Throughout the weekend, the two swayed to the soothing sounds of gospel music and comedy shows. Then the storm came. As houses throughout the city lost power, Bernadette's air conditioner began to sputter. As the heat and humidity grew, Bernadette began to hack violently. "Even though she had an oxygen machine, she couldn't catch her breath and had to sit up," Carswell says. "She kept saying, 'Help, Joanne, help.'"

Five years earlier, Carswell's nephew had died of an asthma attack. She knew she wouldn't be able to help Bernadette in case of an emergency. "I was so scared," she says.

Two days after the storm passed, Carswell returned safely home. Besides the spoiled food in her fridge and the felled trees in her backyard, she found little damage to her house. She later discovered that Bernadette was admitted to the hospital due to respiratory problems that day. Even so, Carswell says she doesn’t blame anyone for the challenges she experienced staying at home.

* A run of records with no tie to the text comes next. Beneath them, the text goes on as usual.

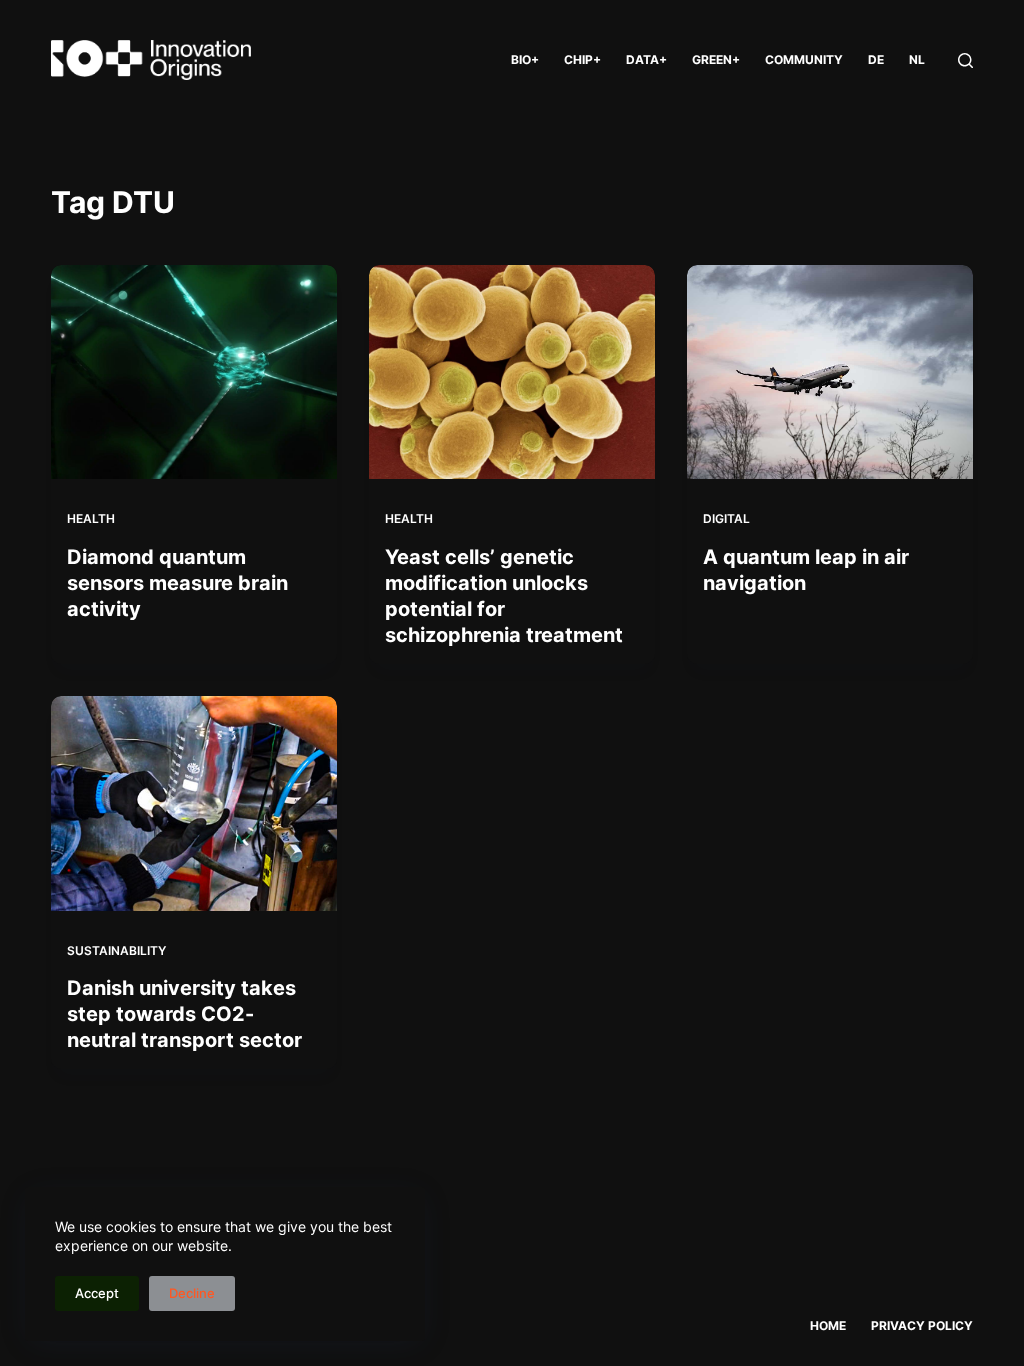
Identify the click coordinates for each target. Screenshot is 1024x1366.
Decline (192, 1293)
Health (91, 518)
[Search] (965, 60)
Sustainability (116, 950)
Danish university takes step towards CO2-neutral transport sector (184, 1014)
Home (828, 1325)
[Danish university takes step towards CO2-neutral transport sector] (194, 803)
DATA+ (646, 59)
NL (917, 59)
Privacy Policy (922, 1325)
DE (876, 59)
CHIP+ (582, 59)
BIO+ (525, 59)
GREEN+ (716, 59)
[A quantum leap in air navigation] (830, 372)
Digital (726, 518)
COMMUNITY (804, 59)
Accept (97, 1293)
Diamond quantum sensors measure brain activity (177, 583)
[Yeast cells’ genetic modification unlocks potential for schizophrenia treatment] (512, 372)
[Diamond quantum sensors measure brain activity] (194, 372)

“FPL, Comcast, the county, and the city, everybody worked so hard,” says Virginia Jacko, president of Miami Lighthouse, a sanctuary for the visually impaired. “They could only do what was humanly possible.” Even though the county’s blind and visually impaired were offered help getting to shelters, she says many refused. “Blind people do things by habit — by touch — so a new routine, like going to a shelter or being forced to take a new route, can be worrisome," she says.

Jacko notes that past studies have suggested that people with disabilities such as visual impairment might have worse experiences with trauma and stress after natural disasters. Because 80 percent of her clients live alone, Jacko says isolation was a major concern. Even so, she says most of her clients have checked in to say they survived the storm without too much inconvenience. "When you're blind, you're used to seeing in the dark, and here we teach our clients how to use other senses in different environments," she says.

If anything, Hernandez says the aftermath of Irma has been more difficult to navigate. Just a few days ago, he was walking to a Walgreens near his workplace when he noticed with his cane that the sidewalk was littered with fallen trees and debris. "It was so hard to walk around the trees," he says, chuckling. "It was like a little obstacle course."